What is this, it will be said, but a religious war of the most ferocious kind, a war for establishing the tenets of Judaism, and putting down the tenets of those who differed from it, a war not justified upon the ordinary excuses of lands invaded or threatened, of commerce interrupted, even of fears that such results might happen if no steps were taken to hinder them? How can any war whatsoever, any crusade, be denounced or considered otherwise than praiseworthy and exemplary, if these are defended?
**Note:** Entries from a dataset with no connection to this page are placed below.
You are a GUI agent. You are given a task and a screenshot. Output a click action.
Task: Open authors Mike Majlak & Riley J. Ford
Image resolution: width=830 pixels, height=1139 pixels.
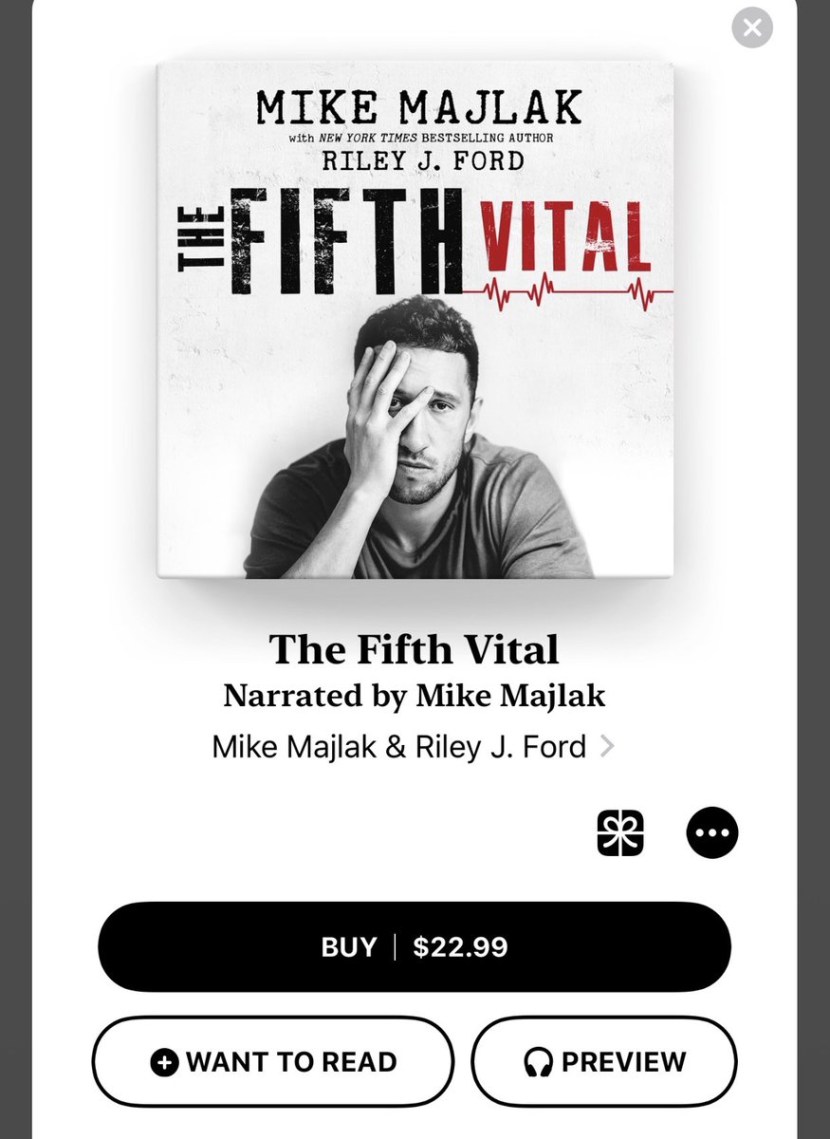tap(399, 747)
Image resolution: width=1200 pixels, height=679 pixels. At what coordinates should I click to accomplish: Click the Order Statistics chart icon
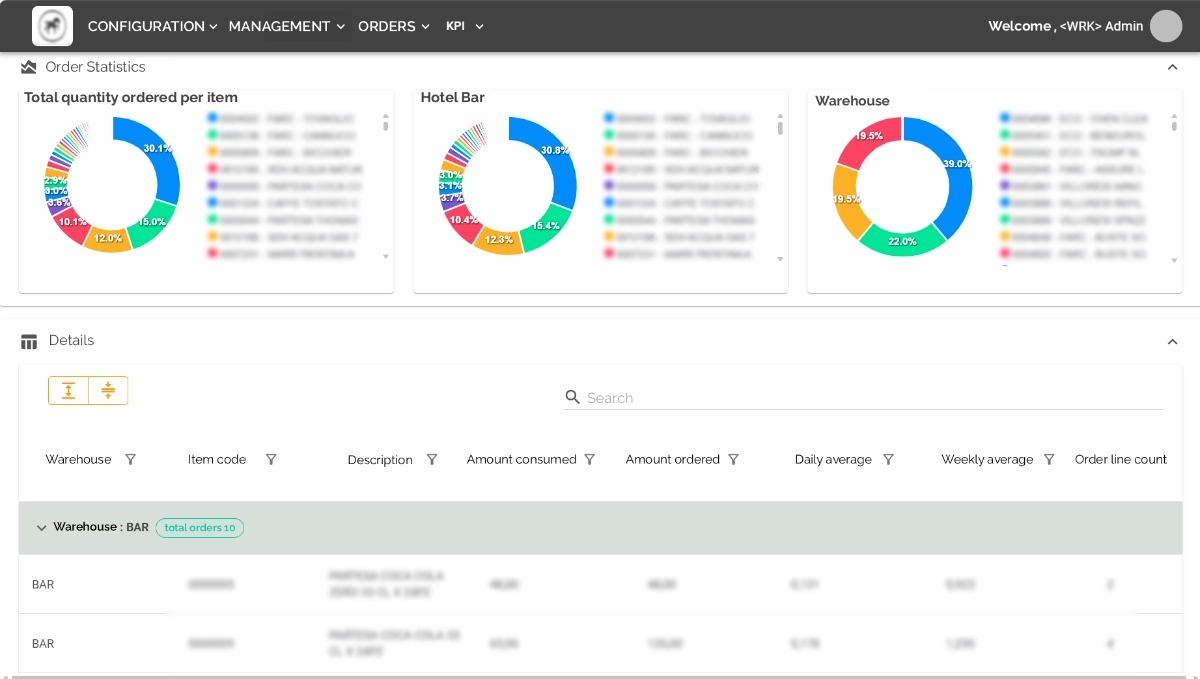29,66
It will be seen at once that such phrases as 'the tenets of Judaism,' the tenets of Heathens,' are not scriptural expressions, or equivalents for any that are to be found in Scripture. They are struck in a different mint. Some may think them much better, belonging to a much more advanced state of civilization. Whether that is so or not, one can

not be substituted for the other; they have nothing in common. We merely read ourselves into the Bible when we introduce them there, and it is an idle thing to pronounce judgment upon a case which we have invented.

Without taking that course, we may consider a few facts which ordinary history makes known to us. If we examine the condition of any people in the old world, we shall, I think, perceive that some apprehensions of a just and righteous Power, the ground of law and order, the protector of boundaries, the avenger of wrong, lay near the heart of them all. In proportion as the people we read of was strong, concentrated, triumphant, so was this feeling strong. But near it lay an element of weakness, division, falsehood. They connected this righteous and avenging Power with some visible objects. Such objects had different aspects in different places, produced different effects on different minds. The worshippers of them became divided, narrow, local. This was one inevitable result. But besides this, they became animal and sensual. Their gods had been formed in great part by their animal and sensual instincts. Every day the thing worshipped became more coloured and perverted by the low habits of the worshipper's mind; every day that mind became grosser from the objects which it reverenced and which it had debased.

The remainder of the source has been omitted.